As an example, consider the u-shaped density $h(z) = 12(z-0.5)^2$ on
(0,1).  Take our g to be the U(0,1) density, and take c to be the
maximum value of h, which is 3.  Our code would then be 

\begin{Verbatim}[fontsize=\relsize{-2}]
while true:
   generate U1 from U(0,1)
   generate U2 from U(0,1)
   if U2 <= 4*(U1-0.5)**2 return U1
\end{Verbatim}

\subsection{{\it Ad Hoc} Methods}

In some cases, we can see a good way to generate random numbers from a
given distribution by thinking of the properties of the distribution.

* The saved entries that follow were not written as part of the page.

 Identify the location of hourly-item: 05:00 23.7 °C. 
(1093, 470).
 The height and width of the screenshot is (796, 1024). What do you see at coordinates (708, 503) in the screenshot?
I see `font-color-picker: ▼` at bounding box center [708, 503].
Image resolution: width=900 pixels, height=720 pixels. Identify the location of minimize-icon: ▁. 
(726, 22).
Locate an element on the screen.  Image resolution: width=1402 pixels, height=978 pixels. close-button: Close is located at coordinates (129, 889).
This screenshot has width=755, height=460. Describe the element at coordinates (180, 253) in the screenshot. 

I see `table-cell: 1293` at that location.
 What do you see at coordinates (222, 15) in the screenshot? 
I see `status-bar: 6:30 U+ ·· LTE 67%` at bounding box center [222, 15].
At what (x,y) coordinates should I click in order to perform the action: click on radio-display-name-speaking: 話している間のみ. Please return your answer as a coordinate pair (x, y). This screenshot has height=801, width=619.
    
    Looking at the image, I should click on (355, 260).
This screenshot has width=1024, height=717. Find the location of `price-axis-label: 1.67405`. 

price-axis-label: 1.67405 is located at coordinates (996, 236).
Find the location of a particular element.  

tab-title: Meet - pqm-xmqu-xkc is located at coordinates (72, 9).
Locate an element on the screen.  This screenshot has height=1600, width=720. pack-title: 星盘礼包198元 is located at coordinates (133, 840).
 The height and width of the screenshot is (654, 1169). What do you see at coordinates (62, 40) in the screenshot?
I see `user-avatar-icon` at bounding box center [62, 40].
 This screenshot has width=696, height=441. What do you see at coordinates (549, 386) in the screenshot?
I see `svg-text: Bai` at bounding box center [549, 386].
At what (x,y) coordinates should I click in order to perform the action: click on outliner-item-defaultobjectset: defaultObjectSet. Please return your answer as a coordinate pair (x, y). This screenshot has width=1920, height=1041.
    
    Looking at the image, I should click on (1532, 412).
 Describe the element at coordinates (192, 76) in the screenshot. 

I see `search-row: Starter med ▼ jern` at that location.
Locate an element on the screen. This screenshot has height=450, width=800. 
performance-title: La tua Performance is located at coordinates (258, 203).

\subsubsection{Example:  The Erlang Family}

For example, consider the Erlang family of distributions, whose
densities are given by

\begin{equation}
\frac{1}{(r-1)!} \lambda^r t^{r-1} e^{-\lambda t}, ~ t > 0
\end{equation}

Recall that this happens to be the density of the sum of r independent
random variables which are exponentially distributed with rate parameter
$\lambda$.  This then suggests an easy way to generate random numbers
from an Erlang distribution:

\begin{Verbatim}[fontsize=\relsize{-2},numbers=left]
Sum = 0
for i = 1,...,r
   Sum = Sum + expon(lambda)
return Sum
\end{Verbatim}

where of course we mean the function expon() to be a function that
generates exponentially distributed random variables, such as in Section
\ref{expfam}. 

\subsubsection{Example:  The Normal Family} 

Note first that all we need is a method to generate normal random variables of
mean 0 and variance 1.  If we need random variables of mean $\mu$ and
standard deviation $\sigma$, we simply generate N(0,1) variables,
multiply by $\sigma$ and adding $\mu$.

So, how do we generate N(0,1) variables?  The inverse transformation
method is infeasible, since the normal density cannot be integrated in
closed form.  We could use the acceptance/rejection method, with g being
the exponential density with rate 1.  After doing a little calculus, we
would find that we could take $c = \sqrt{2e/\pi}$.

However, a better way exists.  It can be shown that this works:

\begin{Verbatim}[fontsize=\relsize{-2},numbers=left]
static n = 0
static Y
if n == 0
   generate U1 and U2 from U(0,1)
   R = sqrt(-2 log(U1))
   T = 2 pi U2
   X = R cos(T)
   Y = R sin(T)
   n = 1
   return X
else 
   n = 0
   return Y
\end{Verbatim}

\section{Generating Random Numbers from Discrete Distributions}

\subsection{The Inverse Transformation Method}

The method in Section \ref{inv} works in the discrete case too.  Suppose
we wish to generate random variates X which take on the values 0,1,2,...
Let 

\begin{equation}
q(i) = P(X \leq i) = \sum_{k=0}^i p_X(i) 
\end{equation}

Then our algorithm is

\begin{Verbatim}[fontsize=\relsize{-2},numbers=left]
generate U from U(0,1)
I = 0
while true
   if U < q(I) return I
   I = I + 1
\end{Verbatim}

\subsection{{\it Ad Hoc} Methods}

Again, for certain specific distributions, we can sometimes make use of
special properties that we know about those distributions.

\subsubsection{The Binomial Family}

This one is obvious:

\begin{Verbatim}[fontsize=\relsize{-2},numbers=left]
Count = 0
for I = 1,..,n
   generate U from U(0,1)
   if U < p Count = Count + 1
return Count
\end{Verbatim}

\subsubsection{The Geometric Family}

Again, obvious:

\begin{Verbatim}[fontsize=\relsize{-2},numbers=left]
Count = 0
while true:
   Count = Count + 1
   generate U from U(0,1)
   if U < p return Count
\end{Verbatim}

\subsubsection{The Poisson Family}

Recall that if events, say arrivals to a queue, have interevent times
which are independent exponentially distributed random variables with
rate $\lambda$, then the number of events N(t) up to time t has a Poisson
distribution with parameter $\lambda t$:

\begin{equation}
P(N(t) = k) = \frac{e^{-\lambda t} (\lambda t)^k}{k!}, k = 0,1,2,...
\end{equation}

So, if we wish to generate random variates having a Poisson distribution
with parameter $\alpha$, we can do the following:

\begin{Verbatim}[fontsize=\relsize{-2},numbers=left]
Count = 0
Sum = 0
while 1
   Count = Count + 1
   Sum = Sum + expon(alpha)
   if Sum > 1 return Count-1
\end{Verbatim}

where again expon(alpha) means generating an exponentially distributed
random variable, in this case with rate $\alpha$.

\end{document}